The oor_mapper.py python script converts the Open Ownership Register to json files ready to load into Senzing.
The Open Ownership download page is here. Just select the latest date and download the file. It should be named something like "statements.yyyy-mm-ddThh_mm_ssZ.jsonl.gz"
Usage:
python oor_mapper.py --help
usage: oor_mapper.py [-h] [-i INPUT_PATH] [-o OUTPUT_FILE] [-l LOG_FILE]
optional arguments:
-h, --help show this help message and exit
-i INPUT_FILE, --input_file INPUT_FILE
the name of the input file
-o OUTPUT_FILE, --output_file OUTPUT_FILE
the name of the output file
-l LOG_FILE, --log_file LOG_FILE
optional name of the statistics log file
- python 3.6 or higher
- Senzing API version 3.1 or higher
Place the the following files on a directory of your choice ...

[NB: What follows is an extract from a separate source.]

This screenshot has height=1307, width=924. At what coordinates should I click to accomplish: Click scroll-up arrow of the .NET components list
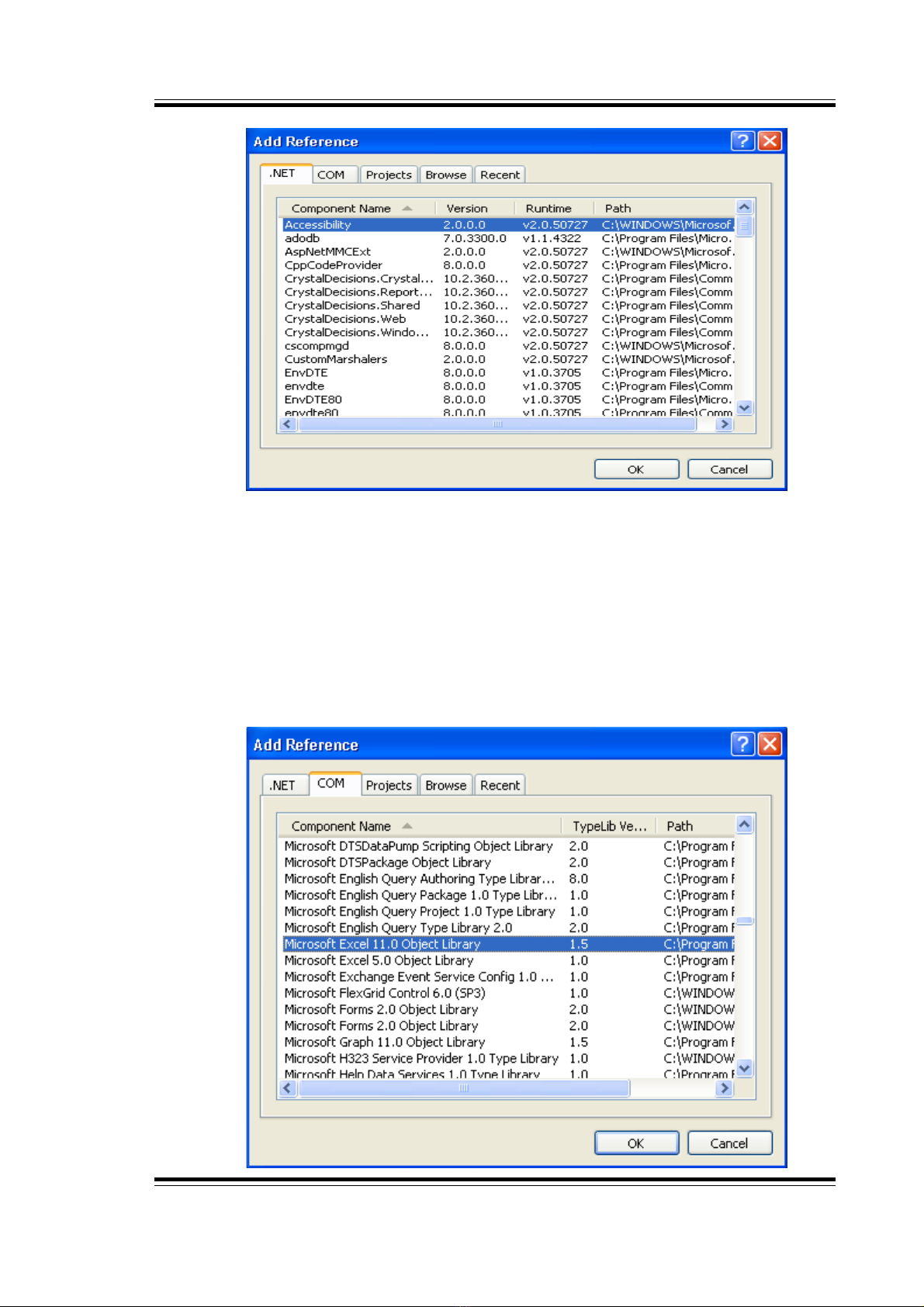[744, 207]
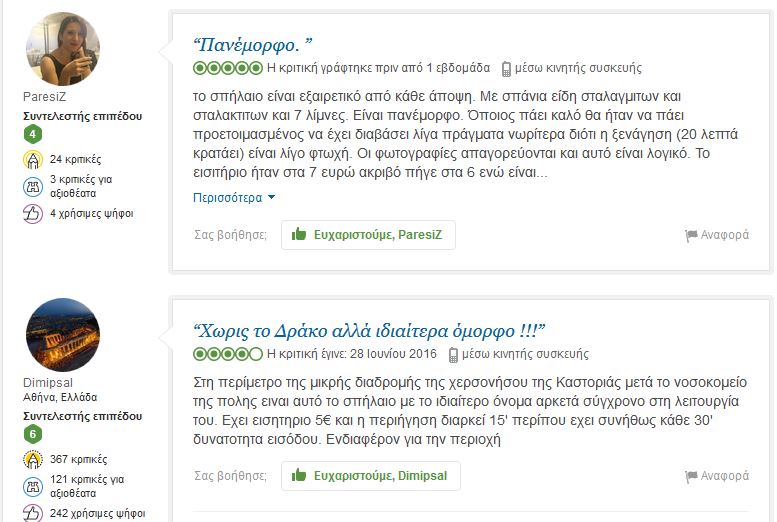Open the review titled Πανέμορφο

[x=252, y=45]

Note: This only needs to be performed one time! In fact you may want to add these configuration updates to a master configuration file for all your data sources.
Loading the Open Ownership Register into Senzing only requires registering the data souce. No additional features or attributes are required. This configuration is contained in the oor_config_updates.g2c file. To apply it, from your Senzing project's python directrory type ...
python3 G2ConfigTool.py <path-to-file>/oor_config_updates.g2c
Download the Open Ownership Register file from https://register.openownership.org/download. Just select the latest date and download the file. It should be named something like "statements.yyyy-mm-ddThh_mm_ssZ.jsonl.gz"
Then in a terminal session, navigate to where you downloaded this mapper and type ...
python3 oor_mapper.py -i /download_path/statements.yyyy-mm-ddThh_mm_ssZ.jsonl.gz -o /output_path/sz_oor_register.yyyy-mm-dd.jsonl.gz
- If the output file name ends with ".gz", the output file will be compressed
- Add the -l --log_file argument to generate a mapping statistics file
If you use the G2Loader program to load your data, from the /opt/senzing/g2/python directory ...
python3 G2Loader.py -f /output_path/sz_oor_register.yyyy-mm-dd.jsonl.gz
This data set currently contains about 18 million entities and owners and make take several hours to load based on your hardware.